» **Word and element location data**
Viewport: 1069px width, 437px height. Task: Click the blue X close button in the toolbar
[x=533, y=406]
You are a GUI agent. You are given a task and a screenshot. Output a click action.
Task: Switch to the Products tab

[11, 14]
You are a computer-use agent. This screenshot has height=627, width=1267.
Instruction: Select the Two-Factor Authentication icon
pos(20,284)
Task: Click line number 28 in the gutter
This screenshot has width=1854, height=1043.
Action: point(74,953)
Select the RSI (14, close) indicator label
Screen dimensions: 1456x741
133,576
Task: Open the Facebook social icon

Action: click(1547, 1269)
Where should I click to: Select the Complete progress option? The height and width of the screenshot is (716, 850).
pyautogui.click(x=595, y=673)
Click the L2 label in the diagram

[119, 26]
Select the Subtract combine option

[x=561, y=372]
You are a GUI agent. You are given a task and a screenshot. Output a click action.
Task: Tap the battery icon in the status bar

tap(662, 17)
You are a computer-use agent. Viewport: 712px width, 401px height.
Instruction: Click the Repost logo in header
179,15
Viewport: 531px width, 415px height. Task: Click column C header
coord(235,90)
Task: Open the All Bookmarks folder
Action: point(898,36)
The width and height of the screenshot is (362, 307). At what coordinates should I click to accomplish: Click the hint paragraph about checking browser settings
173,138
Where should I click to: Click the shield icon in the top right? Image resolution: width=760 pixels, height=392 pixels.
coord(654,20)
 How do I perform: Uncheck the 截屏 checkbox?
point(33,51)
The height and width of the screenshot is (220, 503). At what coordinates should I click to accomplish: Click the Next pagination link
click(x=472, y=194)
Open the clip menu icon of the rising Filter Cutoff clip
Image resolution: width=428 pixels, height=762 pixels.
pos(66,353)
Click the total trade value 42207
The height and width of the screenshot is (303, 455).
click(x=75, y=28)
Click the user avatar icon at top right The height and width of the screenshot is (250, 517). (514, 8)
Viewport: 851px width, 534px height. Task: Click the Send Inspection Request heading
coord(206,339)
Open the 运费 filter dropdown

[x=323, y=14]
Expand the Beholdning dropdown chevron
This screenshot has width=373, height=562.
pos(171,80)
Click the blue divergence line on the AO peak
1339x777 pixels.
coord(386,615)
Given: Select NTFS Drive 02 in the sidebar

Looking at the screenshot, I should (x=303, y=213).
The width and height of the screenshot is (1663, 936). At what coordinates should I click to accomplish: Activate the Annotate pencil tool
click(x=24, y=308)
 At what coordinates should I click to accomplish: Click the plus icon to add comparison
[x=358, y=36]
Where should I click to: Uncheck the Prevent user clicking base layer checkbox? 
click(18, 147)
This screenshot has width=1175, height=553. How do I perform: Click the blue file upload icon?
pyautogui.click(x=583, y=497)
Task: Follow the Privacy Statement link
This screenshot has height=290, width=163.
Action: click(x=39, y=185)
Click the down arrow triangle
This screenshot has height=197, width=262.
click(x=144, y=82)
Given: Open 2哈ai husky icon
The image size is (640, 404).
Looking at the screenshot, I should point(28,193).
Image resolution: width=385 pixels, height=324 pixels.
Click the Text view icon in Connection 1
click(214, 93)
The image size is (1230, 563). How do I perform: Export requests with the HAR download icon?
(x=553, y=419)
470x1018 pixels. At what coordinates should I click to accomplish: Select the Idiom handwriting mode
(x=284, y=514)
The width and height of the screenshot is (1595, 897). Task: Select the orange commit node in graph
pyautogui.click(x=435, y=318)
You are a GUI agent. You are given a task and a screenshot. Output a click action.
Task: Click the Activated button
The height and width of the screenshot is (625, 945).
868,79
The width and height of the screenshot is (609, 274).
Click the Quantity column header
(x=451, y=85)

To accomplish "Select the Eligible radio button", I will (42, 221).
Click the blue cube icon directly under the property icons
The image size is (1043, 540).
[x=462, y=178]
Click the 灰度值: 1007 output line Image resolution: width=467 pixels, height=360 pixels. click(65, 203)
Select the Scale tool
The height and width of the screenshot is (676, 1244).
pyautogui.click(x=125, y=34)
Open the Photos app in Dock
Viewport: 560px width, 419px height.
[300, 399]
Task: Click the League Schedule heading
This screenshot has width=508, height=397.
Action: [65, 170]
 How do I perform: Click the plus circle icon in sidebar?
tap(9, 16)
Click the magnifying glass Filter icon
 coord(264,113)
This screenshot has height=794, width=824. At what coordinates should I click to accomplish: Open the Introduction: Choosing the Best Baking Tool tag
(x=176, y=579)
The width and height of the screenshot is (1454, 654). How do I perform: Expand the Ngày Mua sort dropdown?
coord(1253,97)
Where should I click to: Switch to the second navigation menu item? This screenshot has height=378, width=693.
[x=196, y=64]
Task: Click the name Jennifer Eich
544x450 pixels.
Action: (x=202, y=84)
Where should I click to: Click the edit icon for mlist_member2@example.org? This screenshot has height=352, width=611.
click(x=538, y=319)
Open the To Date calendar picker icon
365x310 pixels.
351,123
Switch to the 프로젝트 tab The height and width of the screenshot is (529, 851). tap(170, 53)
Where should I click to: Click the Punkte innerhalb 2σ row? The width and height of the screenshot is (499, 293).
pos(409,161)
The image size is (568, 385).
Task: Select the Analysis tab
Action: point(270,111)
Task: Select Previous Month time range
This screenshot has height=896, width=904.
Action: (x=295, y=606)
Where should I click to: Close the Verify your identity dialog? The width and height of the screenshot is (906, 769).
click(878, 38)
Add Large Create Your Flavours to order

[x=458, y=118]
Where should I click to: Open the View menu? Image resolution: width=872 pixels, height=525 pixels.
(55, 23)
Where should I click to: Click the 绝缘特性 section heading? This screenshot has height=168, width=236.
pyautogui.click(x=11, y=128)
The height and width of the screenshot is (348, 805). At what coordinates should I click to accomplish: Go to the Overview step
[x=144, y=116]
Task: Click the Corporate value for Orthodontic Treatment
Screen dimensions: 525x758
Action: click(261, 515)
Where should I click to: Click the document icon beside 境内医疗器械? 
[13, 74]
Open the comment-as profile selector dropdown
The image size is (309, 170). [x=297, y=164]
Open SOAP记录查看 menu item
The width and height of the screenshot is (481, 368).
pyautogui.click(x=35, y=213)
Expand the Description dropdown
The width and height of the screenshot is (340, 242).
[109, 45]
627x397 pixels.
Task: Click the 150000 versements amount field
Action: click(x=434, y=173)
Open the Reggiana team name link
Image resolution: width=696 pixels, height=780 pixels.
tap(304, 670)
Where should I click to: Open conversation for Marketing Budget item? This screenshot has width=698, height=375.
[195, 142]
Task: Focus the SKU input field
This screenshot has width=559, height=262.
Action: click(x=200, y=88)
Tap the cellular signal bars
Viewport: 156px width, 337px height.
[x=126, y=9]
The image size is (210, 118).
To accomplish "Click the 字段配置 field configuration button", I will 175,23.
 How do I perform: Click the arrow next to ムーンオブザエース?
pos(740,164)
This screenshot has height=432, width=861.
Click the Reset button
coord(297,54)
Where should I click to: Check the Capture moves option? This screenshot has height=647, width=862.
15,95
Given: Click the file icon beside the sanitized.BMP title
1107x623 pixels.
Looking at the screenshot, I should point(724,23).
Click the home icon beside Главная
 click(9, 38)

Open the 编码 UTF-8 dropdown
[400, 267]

» **PROBLEM TO WORK ON**
Copy every line of the data above without changing anything.

» **CORRECT RESPONSE**
Viewport: 1069px width, 437px height. Task: Click the blue X close button in the toolbar
[x=533, y=406]
You are a GUI agent. You are given a task and a screenshot. Output a click action.
Task: Switch to the Products tab

[11, 14]
You are a computer-use agent. This screenshot has height=627, width=1267.
Instruction: Select the Two-Factor Authentication icon
pos(20,284)
Task: Click line number 28 in the gutter
This screenshot has width=1854, height=1043.
Action: point(74,953)
Select the RSI (14, close) indicator label
Screen dimensions: 1456x741
133,576
Task: Open the Facebook social icon

Action: click(1547, 1269)
Where should I click to: Select the Complete progress option? The height and width of the screenshot is (716, 850).
pyautogui.click(x=595, y=673)
Click the L2 label in the diagram

[119, 26]
Select the Subtract combine option

[x=561, y=372]
You are a GUI agent. You are given a task and a screenshot. Output a click action.
Task: Tap the battery icon in the status bar

tap(662, 17)
You are a computer-use agent. Viewport: 712px width, 401px height.
Instruction: Click the Repost logo in header
179,15
Viewport: 531px width, 415px height. Task: Click column C header
coord(235,90)
Task: Open the All Bookmarks folder
Action: point(898,36)
The width and height of the screenshot is (362, 307). At what coordinates should I click to accomplish: Click the hint paragraph about checking browser settings
173,138
Where should I click to: Click the shield icon in the top right? Image resolution: width=760 pixels, height=392 pixels.
coord(654,20)
 How do I perform: Uncheck the 截屏 checkbox?
point(33,51)
The height and width of the screenshot is (220, 503). At what coordinates should I click to accomplish: Click the Next pagination link
click(x=472, y=194)
Open the clip menu icon of the rising Filter Cutoff clip
Image resolution: width=428 pixels, height=762 pixels.
pos(66,353)
Click the total trade value 42207
The height and width of the screenshot is (303, 455).
click(x=75, y=28)
Click the user avatar icon at top right The height and width of the screenshot is (250, 517). (514, 8)
Viewport: 851px width, 534px height. Task: Click the Send Inspection Request heading
coord(206,339)
Open the 运费 filter dropdown

[x=323, y=14]
Expand the Beholdning dropdown chevron
This screenshot has width=373, height=562.
pos(171,80)
Click the blue divergence line on the AO peak
1339x777 pixels.
coord(386,615)
Given: Select NTFS Drive 02 in the sidebar

Looking at the screenshot, I should (x=303, y=213).
The width and height of the screenshot is (1663, 936). At what coordinates should I click to accomplish: Activate the Annotate pencil tool
click(x=24, y=308)
 At what coordinates should I click to accomplish: Click the plus icon to add comparison
[x=358, y=36]
Where should I click to: Uncheck the Prevent user clicking base layer checkbox? 
click(18, 147)
This screenshot has width=1175, height=553. How do I perform: Click the blue file upload icon?
pyautogui.click(x=583, y=497)
Task: Follow the Privacy Statement link
This screenshot has height=290, width=163.
Action: click(x=39, y=185)
Click the down arrow triangle
This screenshot has height=197, width=262.
click(x=144, y=82)
Given: Open 2哈ai husky icon
The image size is (640, 404).
Looking at the screenshot, I should point(28,193).
Image resolution: width=385 pixels, height=324 pixels.
Click the Text view icon in Connection 1
click(214, 93)
The image size is (1230, 563). How do I perform: Export requests with the HAR download icon?
(x=553, y=419)
470x1018 pixels. At what coordinates should I click to accomplish: Select the Idiom handwriting mode
(x=284, y=514)
The width and height of the screenshot is (1595, 897). Task: Select the orange commit node in graph
pyautogui.click(x=435, y=318)
You are a GUI agent. You are given a task and a screenshot. Output a click action.
Task: Click the Activated button
The height and width of the screenshot is (625, 945).
868,79
The width and height of the screenshot is (609, 274).
Click the Quantity column header
(x=451, y=85)

To accomplish "Select the Eligible radio button", I will (42, 221).
Click the blue cube icon directly under the property icons
The image size is (1043, 540).
[x=462, y=178]
Click the 灰度值: 1007 output line Image resolution: width=467 pixels, height=360 pixels. click(65, 203)
Select the Scale tool
The height and width of the screenshot is (676, 1244).
pyautogui.click(x=125, y=34)
Open the Photos app in Dock
Viewport: 560px width, 419px height.
[300, 399]
Task: Click the League Schedule heading
This screenshot has width=508, height=397.
Action: [65, 170]
 How do I perform: Click the plus circle icon in sidebar?
tap(9, 16)
Click the magnifying glass Filter icon
 coord(264,113)
This screenshot has height=794, width=824. At what coordinates should I click to accomplish: Open the Introduction: Choosing the Best Baking Tool tag
(x=176, y=579)
The width and height of the screenshot is (1454, 654). How do I perform: Expand the Ngày Mua sort dropdown?
coord(1253,97)
Where should I click to: Switch to the second navigation menu item? This screenshot has height=378, width=693.
[x=196, y=64]
Task: Click the name Jennifer Eich
544x450 pixels.
Action: (x=202, y=84)
Where should I click to: Click the edit icon for mlist_member2@example.org? This screenshot has height=352, width=611.
click(x=538, y=319)
Open the To Date calendar picker icon
365x310 pixels.
351,123
Switch to the 프로젝트 tab The height and width of the screenshot is (529, 851). tap(170, 53)
Where should I click to: Click the Punkte innerhalb 2σ row? The width and height of the screenshot is (499, 293).
pos(409,161)
The image size is (568, 385).
Task: Select the Analysis tab
Action: point(270,111)
Task: Select Previous Month time range
This screenshot has height=896, width=904.
Action: (x=295, y=606)
Where should I click to: Close the Verify your identity dialog? The width and height of the screenshot is (906, 769).
click(878, 38)
Add Large Create Your Flavours to order

[x=458, y=118]
Where should I click to: Open the View menu? Image resolution: width=872 pixels, height=525 pixels.
(55, 23)
Where should I click to: Click the 绝缘特性 section heading? This screenshot has height=168, width=236.
pyautogui.click(x=11, y=128)
The height and width of the screenshot is (348, 805). At what coordinates should I click to accomplish: Go to the Overview step
[x=144, y=116]
Task: Click the Corporate value for Orthodontic Treatment
Screen dimensions: 525x758
Action: click(261, 515)
Where should I click to: Click the document icon beside 境内医疗器械? 
[13, 74]
Open the comment-as profile selector dropdown
The image size is (309, 170). [x=297, y=164]
Open SOAP记录查看 menu item
The width and height of the screenshot is (481, 368).
pyautogui.click(x=35, y=213)
Expand the Description dropdown
The width and height of the screenshot is (340, 242).
[109, 45]
627x397 pixels.
Task: Click the 150000 versements amount field
Action: click(x=434, y=173)
Open the Reggiana team name link
Image resolution: width=696 pixels, height=780 pixels.
tap(304, 670)
Where should I click to: Open conversation for Marketing Budget item? This screenshot has width=698, height=375.
[195, 142]
Task: Focus the SKU input field
This screenshot has width=559, height=262.
Action: click(x=200, y=88)
Tap the cellular signal bars
Viewport: 156px width, 337px height.
[x=126, y=9]
The image size is (210, 118).
To accomplish "Click the 字段配置 field configuration button", I will 175,23.
 How do I perform: Click the arrow next to ムーンオブザエース?
pos(740,164)
This screenshot has height=432, width=861.
Click the Reset button
coord(297,54)
Where should I click to: Check the Capture moves option? This screenshot has height=647, width=862.
15,95
Given: Click the file icon beside the sanitized.BMP title
1107x623 pixels.
Looking at the screenshot, I should point(724,23).
Click the home icon beside Главная
 click(9, 38)

Open the 编码 UTF-8 dropdown
[400, 267]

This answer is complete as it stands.